Now Mark is gone, and I'm left with the aftermath.
I play padel on Tuesdays at the club where we used to go together. The glass walls reflect a version of me I barely recognize — forty-two, divorced, still wearing the tennis dress I bought when we thought we were about to be wealthy. The ball ricochets off the walls like questions I can't quite answer. The thwack of the paddle against rubber echoes in the enclosed space, a sharp punctuation to thoughts I can't outrun.
"You've got a nice backhand," my partner says, a man named David who sells insurance and doesn't know about Mark, about the investors, about the shame that follows me like a second skin.
"Thanks," I say, and hit it harder than I need to. The ball smacks into the corner, unreturnable.

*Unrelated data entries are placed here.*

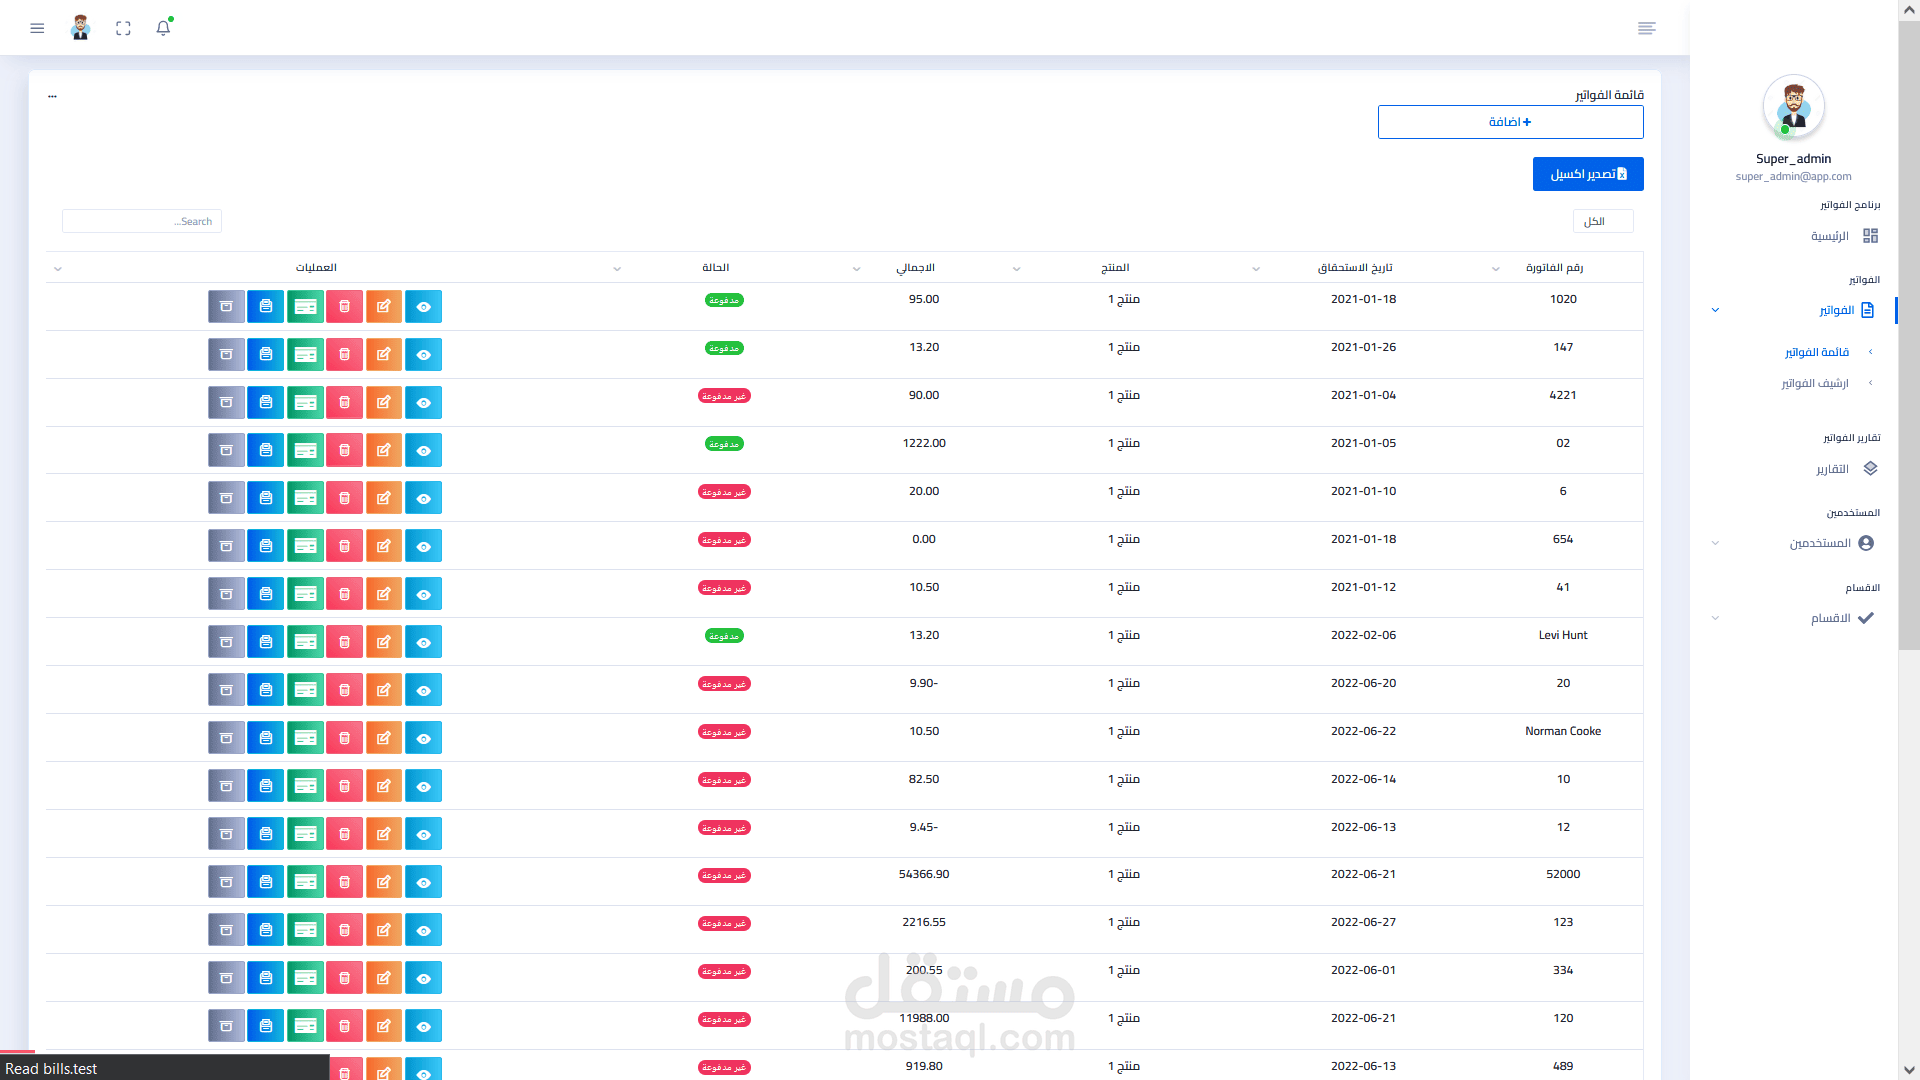Focus the Search input field
The width and height of the screenshot is (1920, 1080).
tap(142, 221)
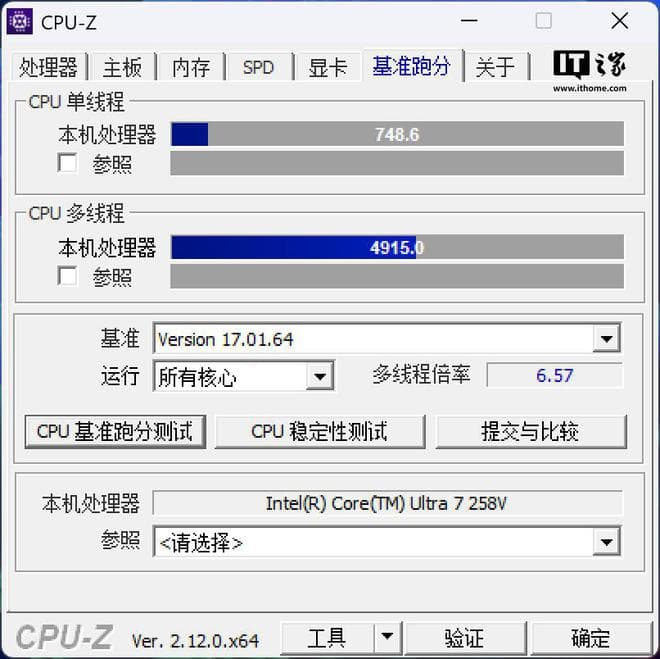Image resolution: width=660 pixels, height=659 pixels.
Task: Click the 提交与比较 button
Action: (531, 432)
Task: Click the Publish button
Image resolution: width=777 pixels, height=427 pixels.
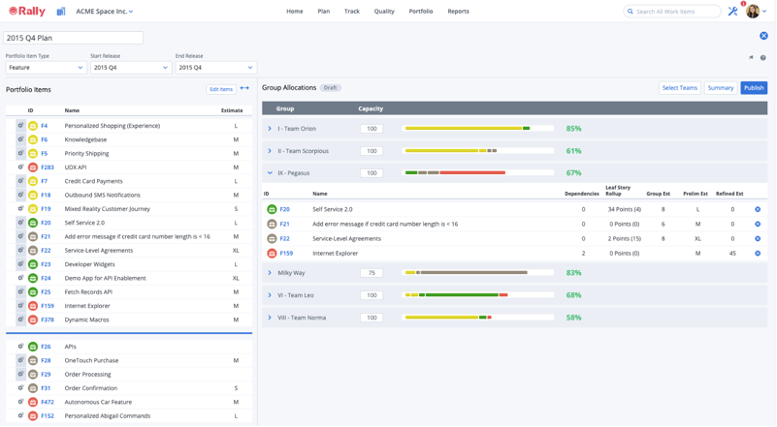Action: [x=753, y=88]
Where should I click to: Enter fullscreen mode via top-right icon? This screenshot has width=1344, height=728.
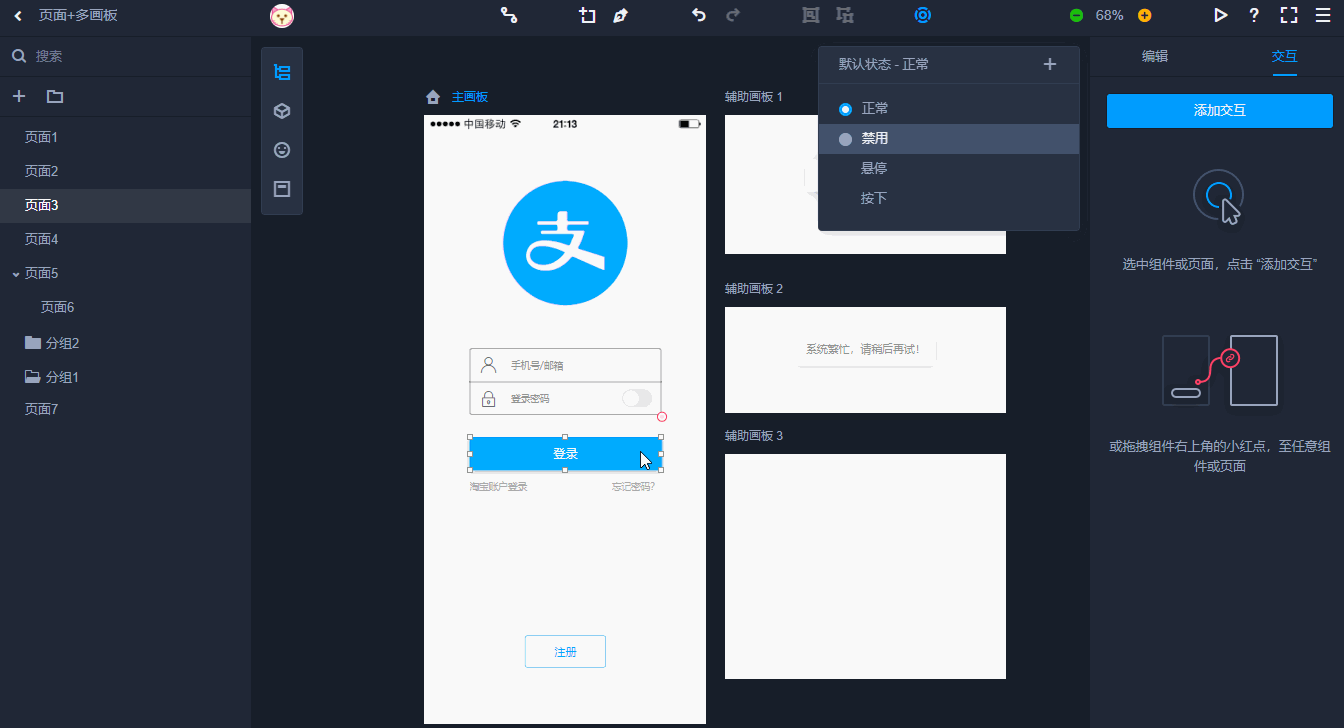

I started running after Mark left. Not jogging — running, the kind that leaves you gasping, that makes your lungs burn, that drowns out the voice that asks how I didn't see it coming. At 5 AM, the world is still dark enough that I can pretend I'm someone else. Someone who didn't convince her mother to invest her retirement savings in essential oils. Someone who didn't stand in a courtroom and listen to strangers call her a thief.
Barnaby waits for me when I return. He's an old golden retriever now, his muzzle white, his hips stiff. He was Mark's dog, really — Mark bought him as a puppy, named him after some ancestor he claimed fought in the Revolution. But Barnaby stayed when Mark disappeared with the last of the money, and sometimes I think my dog knows more about loyalty than I ever will.
This morning, running, I realized something: I'm not running away anymore. I'm running toward something — the person I'm becoming in the wreckage. The person who will pay back every investor, even if it takes twenty years. The person who deserves Barnaby's unwavering faith.
The pyramid is gone. Mark is gone. But I'm still here, breathless and alive, and for the first time in three years, I think that might be enough.